• TASK
Below are records; count how many of their lines contain the word "avatar" and give the number alone.

##### SUPPLIED ENTRIES #####

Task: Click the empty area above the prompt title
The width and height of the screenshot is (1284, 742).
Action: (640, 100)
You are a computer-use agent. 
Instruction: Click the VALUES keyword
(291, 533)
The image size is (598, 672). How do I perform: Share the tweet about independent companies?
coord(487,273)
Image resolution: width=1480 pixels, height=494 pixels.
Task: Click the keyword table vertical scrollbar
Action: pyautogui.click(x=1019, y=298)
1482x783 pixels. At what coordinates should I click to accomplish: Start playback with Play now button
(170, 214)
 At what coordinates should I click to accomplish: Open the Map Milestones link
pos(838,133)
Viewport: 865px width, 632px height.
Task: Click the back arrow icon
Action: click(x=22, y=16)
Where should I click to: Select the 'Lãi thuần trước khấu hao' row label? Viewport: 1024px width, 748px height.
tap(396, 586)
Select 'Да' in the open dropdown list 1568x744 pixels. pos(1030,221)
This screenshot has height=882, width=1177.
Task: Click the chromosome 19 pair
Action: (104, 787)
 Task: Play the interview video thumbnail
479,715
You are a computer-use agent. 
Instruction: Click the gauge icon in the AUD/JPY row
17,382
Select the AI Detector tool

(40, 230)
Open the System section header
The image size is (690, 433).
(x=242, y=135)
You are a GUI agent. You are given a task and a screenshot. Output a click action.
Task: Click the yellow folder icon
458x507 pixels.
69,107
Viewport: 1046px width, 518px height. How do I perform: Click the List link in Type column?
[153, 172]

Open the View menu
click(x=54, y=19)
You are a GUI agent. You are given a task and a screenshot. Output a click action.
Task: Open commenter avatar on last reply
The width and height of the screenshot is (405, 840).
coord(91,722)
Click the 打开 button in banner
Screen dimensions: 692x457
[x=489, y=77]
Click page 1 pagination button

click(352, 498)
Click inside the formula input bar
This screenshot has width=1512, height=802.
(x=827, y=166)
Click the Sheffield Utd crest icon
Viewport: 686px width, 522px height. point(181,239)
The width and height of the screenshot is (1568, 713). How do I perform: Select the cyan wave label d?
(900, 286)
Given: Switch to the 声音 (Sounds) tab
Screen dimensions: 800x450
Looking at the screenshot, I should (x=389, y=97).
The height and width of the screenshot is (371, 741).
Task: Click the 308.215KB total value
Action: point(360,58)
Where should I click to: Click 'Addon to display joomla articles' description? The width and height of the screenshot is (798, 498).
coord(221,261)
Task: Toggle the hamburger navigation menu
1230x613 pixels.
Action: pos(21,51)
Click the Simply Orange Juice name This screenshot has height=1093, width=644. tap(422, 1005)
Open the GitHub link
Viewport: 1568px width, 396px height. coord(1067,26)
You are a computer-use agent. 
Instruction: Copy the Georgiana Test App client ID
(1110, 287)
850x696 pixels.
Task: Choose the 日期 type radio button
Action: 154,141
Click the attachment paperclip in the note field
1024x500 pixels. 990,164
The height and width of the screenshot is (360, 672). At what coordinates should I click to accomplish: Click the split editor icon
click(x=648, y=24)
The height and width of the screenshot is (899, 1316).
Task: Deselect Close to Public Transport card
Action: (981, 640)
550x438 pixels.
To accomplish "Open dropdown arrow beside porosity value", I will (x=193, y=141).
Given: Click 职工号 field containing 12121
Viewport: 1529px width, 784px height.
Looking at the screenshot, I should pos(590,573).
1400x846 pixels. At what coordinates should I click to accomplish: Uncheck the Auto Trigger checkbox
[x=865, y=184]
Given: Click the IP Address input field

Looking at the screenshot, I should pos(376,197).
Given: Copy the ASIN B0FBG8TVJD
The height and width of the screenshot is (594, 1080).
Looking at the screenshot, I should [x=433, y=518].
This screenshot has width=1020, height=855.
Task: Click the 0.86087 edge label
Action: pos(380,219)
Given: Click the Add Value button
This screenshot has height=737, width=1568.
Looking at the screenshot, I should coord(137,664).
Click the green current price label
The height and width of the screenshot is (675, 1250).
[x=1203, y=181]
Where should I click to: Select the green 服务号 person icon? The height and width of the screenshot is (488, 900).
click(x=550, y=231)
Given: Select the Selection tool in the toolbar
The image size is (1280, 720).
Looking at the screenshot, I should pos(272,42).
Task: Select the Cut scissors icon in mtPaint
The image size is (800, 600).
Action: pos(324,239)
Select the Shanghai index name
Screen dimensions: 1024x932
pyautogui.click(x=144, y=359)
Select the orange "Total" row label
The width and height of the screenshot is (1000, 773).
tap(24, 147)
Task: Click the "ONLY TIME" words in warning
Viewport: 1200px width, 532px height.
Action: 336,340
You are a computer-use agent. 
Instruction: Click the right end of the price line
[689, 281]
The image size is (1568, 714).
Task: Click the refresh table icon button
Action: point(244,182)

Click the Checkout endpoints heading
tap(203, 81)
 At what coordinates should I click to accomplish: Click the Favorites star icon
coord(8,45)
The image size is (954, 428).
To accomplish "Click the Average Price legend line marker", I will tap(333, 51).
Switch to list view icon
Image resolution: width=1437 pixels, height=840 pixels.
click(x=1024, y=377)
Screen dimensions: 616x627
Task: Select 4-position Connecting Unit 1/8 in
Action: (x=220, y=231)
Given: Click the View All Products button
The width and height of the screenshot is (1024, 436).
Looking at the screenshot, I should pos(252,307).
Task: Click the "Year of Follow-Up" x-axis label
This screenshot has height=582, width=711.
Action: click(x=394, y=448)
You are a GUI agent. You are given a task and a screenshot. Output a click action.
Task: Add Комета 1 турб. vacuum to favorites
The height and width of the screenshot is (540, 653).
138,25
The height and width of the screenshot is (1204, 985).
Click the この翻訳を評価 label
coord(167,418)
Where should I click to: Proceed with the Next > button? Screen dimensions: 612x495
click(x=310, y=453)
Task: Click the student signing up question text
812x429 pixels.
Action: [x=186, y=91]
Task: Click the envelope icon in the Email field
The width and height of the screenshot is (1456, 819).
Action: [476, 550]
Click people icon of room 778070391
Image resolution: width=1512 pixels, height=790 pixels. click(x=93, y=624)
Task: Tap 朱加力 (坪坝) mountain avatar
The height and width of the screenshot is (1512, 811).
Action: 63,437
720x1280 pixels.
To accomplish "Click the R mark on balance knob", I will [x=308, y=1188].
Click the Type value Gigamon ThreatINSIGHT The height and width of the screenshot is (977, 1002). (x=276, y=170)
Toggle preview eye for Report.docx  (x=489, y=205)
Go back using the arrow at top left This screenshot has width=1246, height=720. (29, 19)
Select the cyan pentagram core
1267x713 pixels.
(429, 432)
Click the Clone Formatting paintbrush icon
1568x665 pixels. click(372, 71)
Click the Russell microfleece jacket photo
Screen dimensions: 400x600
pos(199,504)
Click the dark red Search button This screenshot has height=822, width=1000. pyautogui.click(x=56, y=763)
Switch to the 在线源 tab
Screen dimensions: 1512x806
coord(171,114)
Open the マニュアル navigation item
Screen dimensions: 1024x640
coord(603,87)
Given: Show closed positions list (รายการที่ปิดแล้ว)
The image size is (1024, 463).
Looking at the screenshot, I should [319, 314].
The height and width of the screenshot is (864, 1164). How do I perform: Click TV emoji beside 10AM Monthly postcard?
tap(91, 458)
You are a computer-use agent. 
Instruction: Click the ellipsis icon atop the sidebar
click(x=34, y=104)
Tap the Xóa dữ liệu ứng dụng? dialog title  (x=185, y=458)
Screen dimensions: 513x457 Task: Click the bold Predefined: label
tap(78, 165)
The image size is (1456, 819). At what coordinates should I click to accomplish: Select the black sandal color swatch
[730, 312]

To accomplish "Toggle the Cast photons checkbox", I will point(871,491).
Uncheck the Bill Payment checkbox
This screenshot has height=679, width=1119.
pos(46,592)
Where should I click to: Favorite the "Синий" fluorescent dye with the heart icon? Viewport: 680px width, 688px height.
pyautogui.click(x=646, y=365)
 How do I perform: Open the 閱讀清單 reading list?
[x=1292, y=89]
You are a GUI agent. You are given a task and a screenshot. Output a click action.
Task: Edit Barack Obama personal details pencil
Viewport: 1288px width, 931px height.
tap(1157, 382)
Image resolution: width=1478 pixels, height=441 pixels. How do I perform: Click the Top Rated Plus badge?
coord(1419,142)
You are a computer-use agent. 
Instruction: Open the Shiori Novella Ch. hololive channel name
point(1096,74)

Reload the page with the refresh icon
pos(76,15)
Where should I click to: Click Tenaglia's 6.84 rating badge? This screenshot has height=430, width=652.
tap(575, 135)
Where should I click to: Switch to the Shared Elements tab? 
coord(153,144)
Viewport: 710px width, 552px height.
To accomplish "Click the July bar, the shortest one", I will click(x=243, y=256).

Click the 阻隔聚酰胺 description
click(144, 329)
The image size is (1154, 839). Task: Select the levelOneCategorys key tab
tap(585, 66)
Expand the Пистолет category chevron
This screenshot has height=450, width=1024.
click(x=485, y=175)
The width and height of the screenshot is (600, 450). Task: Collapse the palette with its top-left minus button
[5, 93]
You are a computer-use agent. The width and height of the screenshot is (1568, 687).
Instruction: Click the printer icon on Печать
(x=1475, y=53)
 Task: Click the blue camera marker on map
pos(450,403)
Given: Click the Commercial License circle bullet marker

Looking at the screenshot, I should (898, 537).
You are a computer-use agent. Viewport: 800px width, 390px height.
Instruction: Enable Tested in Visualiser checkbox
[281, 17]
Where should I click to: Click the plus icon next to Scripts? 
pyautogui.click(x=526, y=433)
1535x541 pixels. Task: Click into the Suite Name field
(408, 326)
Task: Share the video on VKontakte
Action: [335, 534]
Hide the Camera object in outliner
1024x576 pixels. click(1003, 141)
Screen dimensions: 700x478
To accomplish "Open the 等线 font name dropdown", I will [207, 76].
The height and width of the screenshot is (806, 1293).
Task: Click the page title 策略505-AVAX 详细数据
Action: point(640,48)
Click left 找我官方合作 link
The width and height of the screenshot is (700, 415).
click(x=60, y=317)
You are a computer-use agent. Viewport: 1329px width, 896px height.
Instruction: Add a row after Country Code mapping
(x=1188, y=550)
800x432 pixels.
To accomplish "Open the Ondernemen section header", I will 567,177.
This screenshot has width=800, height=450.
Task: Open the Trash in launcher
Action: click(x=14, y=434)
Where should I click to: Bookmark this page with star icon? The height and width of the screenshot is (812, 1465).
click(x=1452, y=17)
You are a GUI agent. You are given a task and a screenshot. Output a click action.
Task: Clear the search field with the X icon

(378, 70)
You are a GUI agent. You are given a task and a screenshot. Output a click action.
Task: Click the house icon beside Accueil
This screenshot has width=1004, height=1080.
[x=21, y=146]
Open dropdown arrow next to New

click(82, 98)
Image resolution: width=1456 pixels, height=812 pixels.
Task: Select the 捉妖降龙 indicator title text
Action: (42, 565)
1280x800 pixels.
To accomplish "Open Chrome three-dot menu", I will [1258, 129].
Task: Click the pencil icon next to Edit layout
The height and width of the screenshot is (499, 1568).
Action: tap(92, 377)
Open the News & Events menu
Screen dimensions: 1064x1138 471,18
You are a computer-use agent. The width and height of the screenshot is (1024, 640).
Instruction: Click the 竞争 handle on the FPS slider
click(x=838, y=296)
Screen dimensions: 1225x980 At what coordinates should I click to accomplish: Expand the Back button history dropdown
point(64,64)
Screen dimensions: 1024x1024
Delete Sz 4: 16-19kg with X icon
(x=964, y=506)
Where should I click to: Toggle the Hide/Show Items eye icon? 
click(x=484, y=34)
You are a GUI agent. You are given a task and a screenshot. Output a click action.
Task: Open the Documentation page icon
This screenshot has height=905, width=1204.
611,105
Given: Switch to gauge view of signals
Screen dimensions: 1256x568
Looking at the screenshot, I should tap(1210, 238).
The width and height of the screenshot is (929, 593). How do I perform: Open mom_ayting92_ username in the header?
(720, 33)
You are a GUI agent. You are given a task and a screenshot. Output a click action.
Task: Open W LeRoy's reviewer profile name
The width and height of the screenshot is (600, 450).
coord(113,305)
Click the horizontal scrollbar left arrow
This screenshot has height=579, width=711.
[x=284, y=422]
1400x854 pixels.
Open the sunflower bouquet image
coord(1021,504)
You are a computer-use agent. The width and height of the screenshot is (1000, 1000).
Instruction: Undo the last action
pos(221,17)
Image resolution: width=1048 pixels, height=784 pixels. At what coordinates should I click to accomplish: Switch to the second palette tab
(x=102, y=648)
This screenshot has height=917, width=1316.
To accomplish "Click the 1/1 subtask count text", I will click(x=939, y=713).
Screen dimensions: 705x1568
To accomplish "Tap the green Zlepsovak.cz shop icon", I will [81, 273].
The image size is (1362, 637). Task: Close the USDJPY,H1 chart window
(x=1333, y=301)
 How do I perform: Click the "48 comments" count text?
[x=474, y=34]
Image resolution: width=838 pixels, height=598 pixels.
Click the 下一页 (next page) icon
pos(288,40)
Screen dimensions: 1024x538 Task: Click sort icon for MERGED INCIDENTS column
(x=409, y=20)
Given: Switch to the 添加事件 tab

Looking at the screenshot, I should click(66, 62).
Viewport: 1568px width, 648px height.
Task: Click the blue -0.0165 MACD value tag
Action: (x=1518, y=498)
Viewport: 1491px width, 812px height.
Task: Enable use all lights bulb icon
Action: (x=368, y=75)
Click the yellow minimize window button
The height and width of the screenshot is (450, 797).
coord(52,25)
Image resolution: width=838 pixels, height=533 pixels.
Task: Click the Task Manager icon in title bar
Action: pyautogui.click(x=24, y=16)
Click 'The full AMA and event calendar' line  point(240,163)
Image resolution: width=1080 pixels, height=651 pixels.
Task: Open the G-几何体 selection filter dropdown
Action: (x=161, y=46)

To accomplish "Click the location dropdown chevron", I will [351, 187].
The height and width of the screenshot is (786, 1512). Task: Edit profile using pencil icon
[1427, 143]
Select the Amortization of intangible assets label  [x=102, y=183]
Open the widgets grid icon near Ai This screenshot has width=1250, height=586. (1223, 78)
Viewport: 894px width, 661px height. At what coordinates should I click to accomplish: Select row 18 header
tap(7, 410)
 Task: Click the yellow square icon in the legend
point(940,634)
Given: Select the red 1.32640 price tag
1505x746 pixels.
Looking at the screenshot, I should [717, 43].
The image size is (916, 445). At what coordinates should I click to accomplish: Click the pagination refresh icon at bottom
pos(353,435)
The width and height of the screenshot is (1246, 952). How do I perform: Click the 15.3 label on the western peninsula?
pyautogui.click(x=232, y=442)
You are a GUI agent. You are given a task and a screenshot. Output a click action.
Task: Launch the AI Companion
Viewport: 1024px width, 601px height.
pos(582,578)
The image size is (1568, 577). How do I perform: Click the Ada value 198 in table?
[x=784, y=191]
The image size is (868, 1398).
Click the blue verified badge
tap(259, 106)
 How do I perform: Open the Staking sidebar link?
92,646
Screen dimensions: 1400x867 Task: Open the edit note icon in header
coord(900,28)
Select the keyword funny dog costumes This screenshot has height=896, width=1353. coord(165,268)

#####

• EXERCISE RESPONSE
2